Quando se tornou o primeiro português campeão mundial de ralis - ao conquistar o título da classe de Produção, em 1995 -, Rui Madeira já era arquiteto. E desde que deixou de competir de forma regular (a partir de meados da década passada) que os seus dias se fazem dos desafios da construção civil. "A arquitetura está em permanente evolução e nós tentamos evoluir no dia-a-dia, projetando novas condições de habitabilidade, conhecendo novos produtos e solucionando os problemas que surgem, seja a construir moradias unifamiliares ou edifícios coletivos", descreve.

No fundo, Rui Madeira está ligado à construção civil quase desde o cordão umbilical. "O meu pai sempre trabalhou no meio, o meu avô era carpinteiro... toda a família estava ligada à construção e eu sabia que cá iria parar.
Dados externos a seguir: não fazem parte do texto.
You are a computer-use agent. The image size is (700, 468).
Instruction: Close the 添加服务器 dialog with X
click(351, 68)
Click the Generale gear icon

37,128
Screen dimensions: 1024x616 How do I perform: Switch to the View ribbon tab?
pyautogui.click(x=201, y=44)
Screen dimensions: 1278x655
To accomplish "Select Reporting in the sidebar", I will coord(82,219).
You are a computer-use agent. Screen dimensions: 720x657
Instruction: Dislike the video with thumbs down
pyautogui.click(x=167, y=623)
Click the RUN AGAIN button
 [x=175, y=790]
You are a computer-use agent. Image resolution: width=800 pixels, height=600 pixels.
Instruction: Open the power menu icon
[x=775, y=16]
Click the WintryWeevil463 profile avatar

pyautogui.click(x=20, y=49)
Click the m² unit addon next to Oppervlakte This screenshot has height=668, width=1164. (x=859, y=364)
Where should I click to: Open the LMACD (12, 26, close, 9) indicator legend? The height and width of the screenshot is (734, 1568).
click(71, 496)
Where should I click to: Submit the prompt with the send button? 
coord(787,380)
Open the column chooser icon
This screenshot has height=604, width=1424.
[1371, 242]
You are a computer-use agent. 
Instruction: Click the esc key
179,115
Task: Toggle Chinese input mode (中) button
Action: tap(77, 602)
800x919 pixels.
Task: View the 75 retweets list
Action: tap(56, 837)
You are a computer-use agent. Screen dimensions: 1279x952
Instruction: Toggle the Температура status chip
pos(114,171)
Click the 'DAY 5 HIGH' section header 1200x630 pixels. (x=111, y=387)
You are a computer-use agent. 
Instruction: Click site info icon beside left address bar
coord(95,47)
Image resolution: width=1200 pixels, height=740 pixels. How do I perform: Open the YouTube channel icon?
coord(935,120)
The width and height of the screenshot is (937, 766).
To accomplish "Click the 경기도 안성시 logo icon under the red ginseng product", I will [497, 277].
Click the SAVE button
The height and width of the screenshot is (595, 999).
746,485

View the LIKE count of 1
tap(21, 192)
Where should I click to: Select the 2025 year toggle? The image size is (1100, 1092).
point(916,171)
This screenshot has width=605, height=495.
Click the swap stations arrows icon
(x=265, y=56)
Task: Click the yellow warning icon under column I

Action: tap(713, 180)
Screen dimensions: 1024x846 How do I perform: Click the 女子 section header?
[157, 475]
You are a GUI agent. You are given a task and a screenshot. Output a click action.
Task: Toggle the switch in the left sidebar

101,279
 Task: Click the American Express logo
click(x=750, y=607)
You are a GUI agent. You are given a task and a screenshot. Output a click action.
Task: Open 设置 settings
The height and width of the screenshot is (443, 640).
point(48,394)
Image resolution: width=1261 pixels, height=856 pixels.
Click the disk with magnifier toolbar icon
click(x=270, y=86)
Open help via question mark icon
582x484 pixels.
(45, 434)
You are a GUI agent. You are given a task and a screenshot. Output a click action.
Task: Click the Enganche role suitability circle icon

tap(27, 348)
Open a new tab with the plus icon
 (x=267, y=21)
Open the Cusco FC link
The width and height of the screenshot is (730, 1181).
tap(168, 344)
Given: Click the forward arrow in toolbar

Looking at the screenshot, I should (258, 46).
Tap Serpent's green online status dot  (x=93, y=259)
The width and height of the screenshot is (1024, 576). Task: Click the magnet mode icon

Sempre gostei de acompanhar obras, desde pequeno, e ainda hoje gosto... disso e de dar umas voltinhas nos carros", explica. Afinal, a paixão dos ralis não está esquecida: "Tenho grandes saudades da competição."

A nostalgia é natural, para quem competiu, nos anos 90, nos principais palcos do campeonato mundial de ralis. Rui Madeira tenta saciá-la de tempos a tempos. "Tenho a sorte de poder manter dois dos carros com que corri, um Ford Sierra RS Cosworth e um Mitsubishi Lancer Evolution II, e faço uma ou outra prova por ano. Ambos já quase clássicos", diz o almadense.

Foi o Ford Sierra Cosworth que acompanhou Rui Madeira numa das últimas aventuras competitivas, a participação na edição de 2015 do Rally Legend, um megaevento que reúne em San Marino velhas lendas (automóveis e pilotos) do mundial de ralis. "Aquilo é a nostalgia total. Com carros dos anos 70 aos anos 90, está toda a história dos ralis ali presente. Tem mais de 200 participantes, as marcas oficiais apoiam e é um sucesso brutal. São três dias de rali com o espírito de antigamente", descreve o piloto.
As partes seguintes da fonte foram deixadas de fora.